> _Короткая задача_:
Перечислите всех западных рок-исполнителей, которые по имени названы в приведенном ниже отрывке о передачах финского телевидения в Эстонии.

> _Фрагмент документа_:
Впервые, воочию, западных рок-исполнителей я увидел в 1976 году там же, во время фестиваля в Таллине. Сначала это был Фрэнк Заппа. В то время в Эстонии можно было смотреть по обычному советскому телевизору передачи из Финляндии. И там можно было найти все, что душе угодно – я видел и Заппу, и Led Zeppelin, и Deep Purple, и Beatles, и много чего еще. Это было сумасшедшее впечатление, так как живьем все выглядело и звучало – даже с тем шипом и треском, которые издавал говеный советский телевизор – совершенно по-другому, нежели наши такие же говеные вокально-инструментальные (рокеры прозвали их “влагально-менструальные” – корр.) ансамбли на какой-нибудь сраной “Песне 70”.

> _Собранные данные_:
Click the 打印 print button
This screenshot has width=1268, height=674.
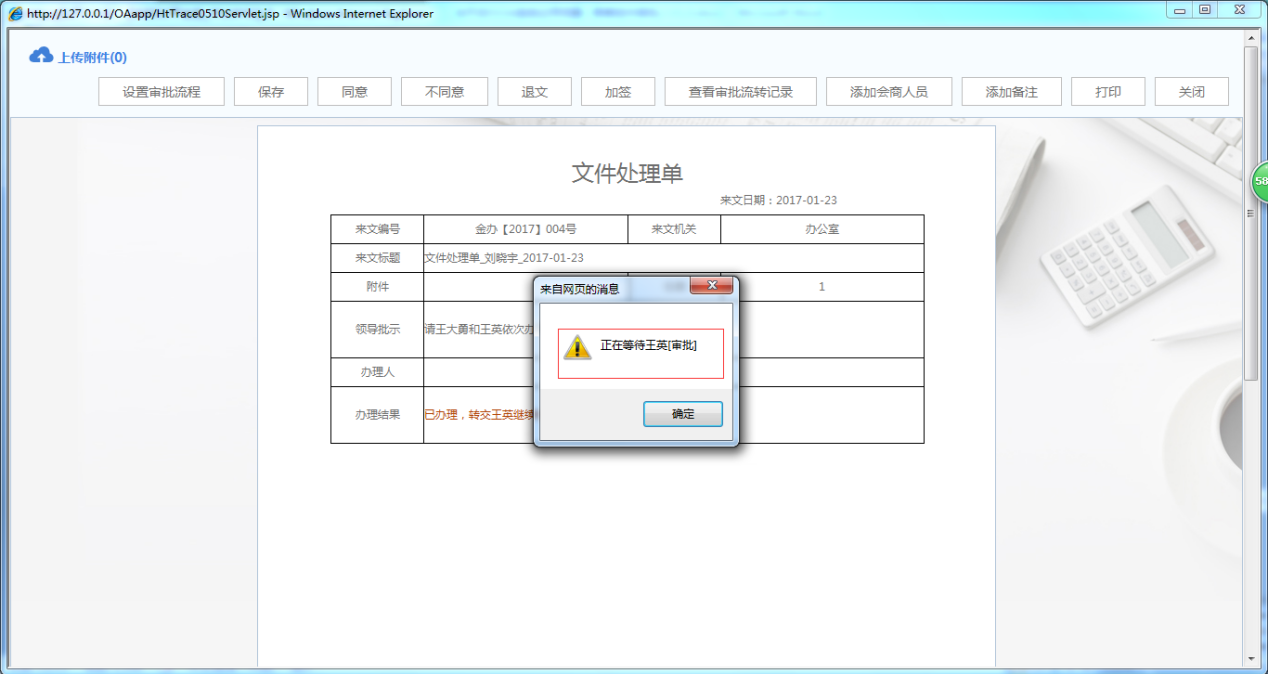pyautogui.click(x=1108, y=91)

> _Решение_:
Фрэнк Заппа, Led Zeppelin, Deep Purple и Beatles — это все западные рок-исполнители, названные в отрывке.